Supplied data Block Start

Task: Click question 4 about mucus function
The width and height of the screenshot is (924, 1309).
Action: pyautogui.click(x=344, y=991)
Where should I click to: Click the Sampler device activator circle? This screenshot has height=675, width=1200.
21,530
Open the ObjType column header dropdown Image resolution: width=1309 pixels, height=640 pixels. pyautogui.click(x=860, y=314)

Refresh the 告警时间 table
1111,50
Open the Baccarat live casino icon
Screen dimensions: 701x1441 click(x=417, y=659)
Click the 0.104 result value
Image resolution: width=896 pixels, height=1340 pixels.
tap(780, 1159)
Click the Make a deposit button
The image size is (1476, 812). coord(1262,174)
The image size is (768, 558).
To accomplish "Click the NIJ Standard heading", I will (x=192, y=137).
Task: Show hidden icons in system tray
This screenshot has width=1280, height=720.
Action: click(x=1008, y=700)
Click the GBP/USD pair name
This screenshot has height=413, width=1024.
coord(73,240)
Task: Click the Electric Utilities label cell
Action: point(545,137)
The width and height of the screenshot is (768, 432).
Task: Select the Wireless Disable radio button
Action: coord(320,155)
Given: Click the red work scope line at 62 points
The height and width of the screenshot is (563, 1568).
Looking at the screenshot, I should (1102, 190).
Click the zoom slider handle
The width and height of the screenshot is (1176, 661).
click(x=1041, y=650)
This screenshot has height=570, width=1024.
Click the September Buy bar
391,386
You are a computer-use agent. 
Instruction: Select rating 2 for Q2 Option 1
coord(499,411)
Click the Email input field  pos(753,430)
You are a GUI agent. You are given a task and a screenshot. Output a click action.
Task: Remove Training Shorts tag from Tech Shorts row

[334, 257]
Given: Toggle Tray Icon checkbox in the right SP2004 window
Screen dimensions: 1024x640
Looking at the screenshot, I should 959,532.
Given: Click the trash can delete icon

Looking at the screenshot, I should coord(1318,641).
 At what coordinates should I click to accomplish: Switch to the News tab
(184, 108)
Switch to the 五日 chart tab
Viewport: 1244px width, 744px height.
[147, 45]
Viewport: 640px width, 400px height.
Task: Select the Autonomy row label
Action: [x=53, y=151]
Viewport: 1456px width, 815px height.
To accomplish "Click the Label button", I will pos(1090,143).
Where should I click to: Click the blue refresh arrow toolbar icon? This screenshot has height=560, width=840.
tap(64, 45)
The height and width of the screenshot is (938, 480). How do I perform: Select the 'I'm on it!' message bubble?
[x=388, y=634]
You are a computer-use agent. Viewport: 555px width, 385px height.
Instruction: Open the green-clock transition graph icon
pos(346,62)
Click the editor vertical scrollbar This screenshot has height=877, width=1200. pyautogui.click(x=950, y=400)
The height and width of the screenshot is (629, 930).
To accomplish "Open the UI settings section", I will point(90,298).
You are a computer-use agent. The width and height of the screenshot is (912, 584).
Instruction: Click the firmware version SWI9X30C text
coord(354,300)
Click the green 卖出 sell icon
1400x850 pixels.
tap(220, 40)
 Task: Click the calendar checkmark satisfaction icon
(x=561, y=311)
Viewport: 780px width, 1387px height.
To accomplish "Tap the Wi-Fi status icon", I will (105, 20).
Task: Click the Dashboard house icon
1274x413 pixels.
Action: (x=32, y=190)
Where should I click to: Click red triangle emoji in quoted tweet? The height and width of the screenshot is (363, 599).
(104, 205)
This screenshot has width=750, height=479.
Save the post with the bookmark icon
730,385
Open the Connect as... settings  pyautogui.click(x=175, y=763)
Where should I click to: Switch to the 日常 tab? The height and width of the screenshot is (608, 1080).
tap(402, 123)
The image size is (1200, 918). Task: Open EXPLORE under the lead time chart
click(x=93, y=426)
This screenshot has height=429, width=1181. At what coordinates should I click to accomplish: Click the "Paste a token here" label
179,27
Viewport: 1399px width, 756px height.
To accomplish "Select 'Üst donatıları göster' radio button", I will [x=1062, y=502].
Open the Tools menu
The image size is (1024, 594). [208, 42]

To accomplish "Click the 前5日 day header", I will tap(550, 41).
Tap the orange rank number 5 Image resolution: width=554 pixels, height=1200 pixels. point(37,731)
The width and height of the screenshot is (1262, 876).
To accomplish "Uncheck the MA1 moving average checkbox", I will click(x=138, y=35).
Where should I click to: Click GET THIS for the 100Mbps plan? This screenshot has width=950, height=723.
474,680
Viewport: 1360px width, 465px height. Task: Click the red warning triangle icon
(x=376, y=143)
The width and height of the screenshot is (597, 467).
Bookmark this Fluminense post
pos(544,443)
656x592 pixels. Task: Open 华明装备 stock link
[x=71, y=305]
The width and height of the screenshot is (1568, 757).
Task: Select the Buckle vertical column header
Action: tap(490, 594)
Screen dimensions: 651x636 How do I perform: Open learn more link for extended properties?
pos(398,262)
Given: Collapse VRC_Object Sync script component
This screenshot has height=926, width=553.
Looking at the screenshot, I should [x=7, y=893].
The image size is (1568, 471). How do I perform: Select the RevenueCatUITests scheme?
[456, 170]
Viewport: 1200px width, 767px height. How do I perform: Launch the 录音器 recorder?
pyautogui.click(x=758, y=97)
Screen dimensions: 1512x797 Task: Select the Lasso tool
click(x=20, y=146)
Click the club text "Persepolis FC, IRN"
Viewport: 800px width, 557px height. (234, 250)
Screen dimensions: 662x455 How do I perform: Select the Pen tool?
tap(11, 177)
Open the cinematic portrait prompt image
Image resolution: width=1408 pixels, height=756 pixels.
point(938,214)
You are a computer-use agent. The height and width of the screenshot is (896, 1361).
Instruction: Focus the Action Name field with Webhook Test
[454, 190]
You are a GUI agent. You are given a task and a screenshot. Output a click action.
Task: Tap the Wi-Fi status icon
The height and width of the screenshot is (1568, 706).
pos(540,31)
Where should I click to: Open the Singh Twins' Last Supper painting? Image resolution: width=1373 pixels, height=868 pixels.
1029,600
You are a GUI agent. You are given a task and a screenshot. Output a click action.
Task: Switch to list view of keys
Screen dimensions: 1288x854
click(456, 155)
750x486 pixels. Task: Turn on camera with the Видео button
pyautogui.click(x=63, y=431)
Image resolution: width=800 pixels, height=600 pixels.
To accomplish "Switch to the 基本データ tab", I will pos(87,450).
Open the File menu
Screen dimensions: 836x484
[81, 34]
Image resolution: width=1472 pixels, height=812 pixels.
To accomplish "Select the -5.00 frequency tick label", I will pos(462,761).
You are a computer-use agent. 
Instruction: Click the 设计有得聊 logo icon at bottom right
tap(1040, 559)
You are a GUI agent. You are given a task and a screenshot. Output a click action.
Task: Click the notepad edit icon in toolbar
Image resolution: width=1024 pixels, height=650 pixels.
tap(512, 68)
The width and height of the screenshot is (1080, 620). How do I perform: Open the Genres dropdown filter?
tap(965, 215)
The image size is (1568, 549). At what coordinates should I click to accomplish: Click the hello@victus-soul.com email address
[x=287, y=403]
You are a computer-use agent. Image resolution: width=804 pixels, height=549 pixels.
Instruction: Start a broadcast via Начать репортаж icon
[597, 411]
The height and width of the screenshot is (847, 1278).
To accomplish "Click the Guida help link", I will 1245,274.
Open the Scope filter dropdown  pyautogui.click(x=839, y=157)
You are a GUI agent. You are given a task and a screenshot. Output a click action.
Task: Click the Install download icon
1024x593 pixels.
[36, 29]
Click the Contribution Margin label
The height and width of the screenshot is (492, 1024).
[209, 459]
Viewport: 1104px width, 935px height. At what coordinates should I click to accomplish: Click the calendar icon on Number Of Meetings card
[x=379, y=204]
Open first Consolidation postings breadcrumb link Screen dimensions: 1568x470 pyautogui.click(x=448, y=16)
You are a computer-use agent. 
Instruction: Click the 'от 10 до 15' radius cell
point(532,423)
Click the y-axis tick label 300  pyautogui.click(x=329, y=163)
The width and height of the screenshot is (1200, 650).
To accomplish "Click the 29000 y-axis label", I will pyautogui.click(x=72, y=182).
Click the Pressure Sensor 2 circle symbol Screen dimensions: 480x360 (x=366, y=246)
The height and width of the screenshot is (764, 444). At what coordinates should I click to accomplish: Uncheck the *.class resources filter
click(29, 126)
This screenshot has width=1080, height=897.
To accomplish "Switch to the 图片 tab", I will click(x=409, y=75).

Supplied data Block End

- **Task to complete**
Show each line of the listing that holds the string "checkbox".

- **Written reply**
Given: Toggle Tray Icon checkbox in the right SP2004 window
To accomplish "Uncheck the MA1 moving average checkbox", I will click(x=138, y=35).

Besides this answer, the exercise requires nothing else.